Part of it is the timed manner in which the game is played out - dungeons are present as large 'palaces' in the psyche of undesirables (as well as a large, procedurally generated dungeon named Mementos) - and these all have a time limit in which they have to be completed. Days are split into three main parts - you go to school, then you fill the other two slots with extra-curricular activities, whether that be hanging out with friends to increase their confidant ranking (granting you abilities), increasing stats, shopping, creating tools for the dungeons etc. I'm not a fan of time limits in games but I found these to be forgiving, while just providing enough impetus to stop you dawdling around the world.

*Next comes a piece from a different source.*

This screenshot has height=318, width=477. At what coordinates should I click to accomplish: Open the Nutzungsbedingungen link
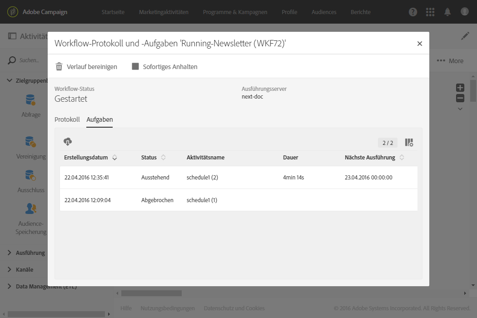[168, 308]
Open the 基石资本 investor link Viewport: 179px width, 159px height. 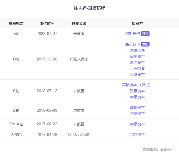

These dungeons play out somewhere between a heist movie and something like Inception, with stealing the treasure of your target causing them to repent all their sins. Or something like that. It's explained through a hazy word salad of things like 'cognition'. But it does work, and the basic concepts make enough sense that they're forgivable for the sake of great gameplay. The nature of these dungeons mean that each is completely separate, with wildly varying quality levels in terms of level and puzzle design. It's nice to have the split of dungeon gameplay and real world gameplay as the latter is consistently pleasant and enjoyable to serve as a counterpoint to the up and down quality of the palaces.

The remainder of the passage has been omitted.